*What needs to be done*. Scan the records for the string "section". State how many lines contain it and add nothing.

--- START ---

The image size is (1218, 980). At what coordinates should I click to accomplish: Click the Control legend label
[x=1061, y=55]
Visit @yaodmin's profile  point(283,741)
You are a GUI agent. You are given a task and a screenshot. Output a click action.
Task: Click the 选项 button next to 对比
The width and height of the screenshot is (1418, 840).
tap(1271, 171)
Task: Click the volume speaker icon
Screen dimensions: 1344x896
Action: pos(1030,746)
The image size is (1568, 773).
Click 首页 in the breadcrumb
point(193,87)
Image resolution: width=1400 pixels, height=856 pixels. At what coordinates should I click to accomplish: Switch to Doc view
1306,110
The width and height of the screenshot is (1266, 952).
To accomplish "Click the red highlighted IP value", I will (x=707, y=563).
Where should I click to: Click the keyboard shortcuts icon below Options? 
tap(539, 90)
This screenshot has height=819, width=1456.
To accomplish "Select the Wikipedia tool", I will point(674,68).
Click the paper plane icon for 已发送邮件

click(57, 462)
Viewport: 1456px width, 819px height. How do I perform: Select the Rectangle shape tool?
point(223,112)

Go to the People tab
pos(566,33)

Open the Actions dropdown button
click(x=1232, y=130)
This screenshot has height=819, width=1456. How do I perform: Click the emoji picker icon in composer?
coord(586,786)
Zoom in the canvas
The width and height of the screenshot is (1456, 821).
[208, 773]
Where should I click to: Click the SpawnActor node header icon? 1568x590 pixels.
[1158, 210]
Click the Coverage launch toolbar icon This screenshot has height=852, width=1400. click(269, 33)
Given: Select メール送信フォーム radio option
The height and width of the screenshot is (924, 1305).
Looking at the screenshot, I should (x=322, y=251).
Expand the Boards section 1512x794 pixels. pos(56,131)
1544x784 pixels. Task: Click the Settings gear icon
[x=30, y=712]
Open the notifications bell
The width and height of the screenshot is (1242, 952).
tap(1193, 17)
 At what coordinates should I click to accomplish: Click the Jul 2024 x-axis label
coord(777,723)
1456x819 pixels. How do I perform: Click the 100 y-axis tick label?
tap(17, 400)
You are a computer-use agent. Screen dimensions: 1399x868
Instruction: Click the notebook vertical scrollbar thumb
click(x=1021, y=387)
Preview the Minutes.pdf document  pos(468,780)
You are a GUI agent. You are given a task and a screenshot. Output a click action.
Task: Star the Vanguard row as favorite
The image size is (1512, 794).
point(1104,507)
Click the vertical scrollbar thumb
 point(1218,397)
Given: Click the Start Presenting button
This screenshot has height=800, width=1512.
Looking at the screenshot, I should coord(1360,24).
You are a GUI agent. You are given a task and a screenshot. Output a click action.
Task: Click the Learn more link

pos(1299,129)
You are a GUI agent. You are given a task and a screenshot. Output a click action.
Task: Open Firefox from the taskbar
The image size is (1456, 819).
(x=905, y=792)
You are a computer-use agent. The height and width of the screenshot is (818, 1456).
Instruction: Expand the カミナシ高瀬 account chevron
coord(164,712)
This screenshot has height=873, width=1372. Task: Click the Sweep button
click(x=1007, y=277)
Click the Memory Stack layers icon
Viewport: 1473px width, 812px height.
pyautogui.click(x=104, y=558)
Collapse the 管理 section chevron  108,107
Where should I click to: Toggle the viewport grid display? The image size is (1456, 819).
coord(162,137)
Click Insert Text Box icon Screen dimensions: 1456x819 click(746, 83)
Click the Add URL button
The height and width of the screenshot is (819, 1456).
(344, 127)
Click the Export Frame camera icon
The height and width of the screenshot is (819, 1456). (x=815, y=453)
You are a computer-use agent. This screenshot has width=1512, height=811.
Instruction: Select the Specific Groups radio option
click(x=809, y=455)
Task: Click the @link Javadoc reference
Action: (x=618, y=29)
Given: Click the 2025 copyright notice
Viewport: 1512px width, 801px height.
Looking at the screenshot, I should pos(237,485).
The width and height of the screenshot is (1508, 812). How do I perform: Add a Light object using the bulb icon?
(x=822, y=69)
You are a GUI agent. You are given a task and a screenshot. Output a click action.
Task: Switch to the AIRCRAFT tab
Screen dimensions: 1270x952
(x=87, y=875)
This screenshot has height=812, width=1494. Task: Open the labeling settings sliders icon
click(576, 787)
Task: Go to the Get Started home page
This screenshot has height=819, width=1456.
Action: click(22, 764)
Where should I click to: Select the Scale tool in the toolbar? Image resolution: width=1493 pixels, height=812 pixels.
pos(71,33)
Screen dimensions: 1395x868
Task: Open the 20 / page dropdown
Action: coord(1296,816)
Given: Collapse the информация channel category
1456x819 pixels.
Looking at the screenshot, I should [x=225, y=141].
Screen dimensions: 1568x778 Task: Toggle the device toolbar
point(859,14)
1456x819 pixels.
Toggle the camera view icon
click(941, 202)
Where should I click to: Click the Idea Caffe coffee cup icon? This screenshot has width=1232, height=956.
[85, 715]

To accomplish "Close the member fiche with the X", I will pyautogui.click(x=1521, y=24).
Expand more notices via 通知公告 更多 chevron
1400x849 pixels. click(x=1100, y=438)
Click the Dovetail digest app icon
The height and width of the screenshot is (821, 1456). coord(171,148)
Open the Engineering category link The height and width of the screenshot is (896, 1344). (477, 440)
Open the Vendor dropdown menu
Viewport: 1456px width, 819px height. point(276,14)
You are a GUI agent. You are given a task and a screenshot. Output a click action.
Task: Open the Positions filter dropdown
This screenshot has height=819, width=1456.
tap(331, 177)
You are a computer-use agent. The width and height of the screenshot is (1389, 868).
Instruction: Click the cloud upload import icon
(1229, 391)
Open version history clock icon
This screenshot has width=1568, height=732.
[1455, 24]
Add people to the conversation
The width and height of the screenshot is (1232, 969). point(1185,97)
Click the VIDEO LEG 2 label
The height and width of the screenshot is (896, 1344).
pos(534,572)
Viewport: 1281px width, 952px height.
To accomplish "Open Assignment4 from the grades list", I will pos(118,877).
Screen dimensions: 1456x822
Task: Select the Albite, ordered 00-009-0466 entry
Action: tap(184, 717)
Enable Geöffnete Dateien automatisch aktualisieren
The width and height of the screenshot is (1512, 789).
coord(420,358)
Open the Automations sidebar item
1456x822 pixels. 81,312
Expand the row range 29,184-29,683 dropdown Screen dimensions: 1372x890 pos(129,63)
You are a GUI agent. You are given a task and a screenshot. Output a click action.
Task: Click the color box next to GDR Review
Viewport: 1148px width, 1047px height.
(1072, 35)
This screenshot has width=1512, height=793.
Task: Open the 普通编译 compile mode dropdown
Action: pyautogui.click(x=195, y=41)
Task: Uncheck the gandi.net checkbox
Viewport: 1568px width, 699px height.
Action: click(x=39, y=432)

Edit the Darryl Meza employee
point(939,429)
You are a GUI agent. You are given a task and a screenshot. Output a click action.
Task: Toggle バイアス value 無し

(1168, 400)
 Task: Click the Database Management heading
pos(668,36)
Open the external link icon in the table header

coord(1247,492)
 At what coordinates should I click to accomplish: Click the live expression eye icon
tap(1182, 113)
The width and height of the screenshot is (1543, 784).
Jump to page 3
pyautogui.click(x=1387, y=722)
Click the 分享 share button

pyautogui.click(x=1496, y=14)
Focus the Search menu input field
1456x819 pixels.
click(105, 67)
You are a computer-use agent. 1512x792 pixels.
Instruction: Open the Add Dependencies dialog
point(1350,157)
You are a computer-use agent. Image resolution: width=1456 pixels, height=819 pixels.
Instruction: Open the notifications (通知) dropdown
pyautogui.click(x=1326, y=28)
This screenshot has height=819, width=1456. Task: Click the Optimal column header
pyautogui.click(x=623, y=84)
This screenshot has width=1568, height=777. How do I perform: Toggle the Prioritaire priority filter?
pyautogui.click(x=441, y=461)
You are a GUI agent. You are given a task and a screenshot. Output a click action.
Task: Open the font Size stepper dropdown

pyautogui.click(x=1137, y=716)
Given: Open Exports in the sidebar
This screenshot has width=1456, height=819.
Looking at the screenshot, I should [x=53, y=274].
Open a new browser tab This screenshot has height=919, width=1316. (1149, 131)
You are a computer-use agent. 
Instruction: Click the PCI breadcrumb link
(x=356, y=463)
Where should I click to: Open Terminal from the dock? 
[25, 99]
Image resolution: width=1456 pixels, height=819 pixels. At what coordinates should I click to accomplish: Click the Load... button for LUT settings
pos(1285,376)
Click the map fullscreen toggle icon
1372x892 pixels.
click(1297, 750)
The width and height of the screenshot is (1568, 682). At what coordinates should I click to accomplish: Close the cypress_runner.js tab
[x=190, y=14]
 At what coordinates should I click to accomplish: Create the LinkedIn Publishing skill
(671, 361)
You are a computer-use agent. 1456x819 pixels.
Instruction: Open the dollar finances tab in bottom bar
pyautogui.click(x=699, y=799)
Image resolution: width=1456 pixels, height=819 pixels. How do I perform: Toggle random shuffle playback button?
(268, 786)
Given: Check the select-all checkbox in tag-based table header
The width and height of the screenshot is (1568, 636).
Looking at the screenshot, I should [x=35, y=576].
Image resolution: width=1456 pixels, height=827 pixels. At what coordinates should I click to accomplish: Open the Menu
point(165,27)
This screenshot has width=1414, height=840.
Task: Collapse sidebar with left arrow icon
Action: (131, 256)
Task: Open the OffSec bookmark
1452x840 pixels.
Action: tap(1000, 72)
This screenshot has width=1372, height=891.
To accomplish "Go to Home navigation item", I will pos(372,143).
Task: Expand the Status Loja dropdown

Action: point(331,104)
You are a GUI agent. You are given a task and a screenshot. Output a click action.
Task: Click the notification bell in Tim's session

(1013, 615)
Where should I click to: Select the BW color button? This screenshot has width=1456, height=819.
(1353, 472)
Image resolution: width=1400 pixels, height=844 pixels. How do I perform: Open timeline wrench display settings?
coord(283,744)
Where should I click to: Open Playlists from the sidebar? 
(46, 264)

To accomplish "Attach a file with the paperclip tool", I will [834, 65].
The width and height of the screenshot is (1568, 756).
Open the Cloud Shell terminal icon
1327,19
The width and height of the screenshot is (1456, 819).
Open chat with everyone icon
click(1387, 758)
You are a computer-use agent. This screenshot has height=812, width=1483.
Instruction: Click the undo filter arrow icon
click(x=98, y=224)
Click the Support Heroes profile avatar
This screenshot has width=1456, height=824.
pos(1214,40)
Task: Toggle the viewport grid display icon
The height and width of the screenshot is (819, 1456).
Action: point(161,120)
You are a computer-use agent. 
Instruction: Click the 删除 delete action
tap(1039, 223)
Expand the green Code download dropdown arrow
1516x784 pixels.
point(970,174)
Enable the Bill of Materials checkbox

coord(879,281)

--- END ---

*Response area*. 2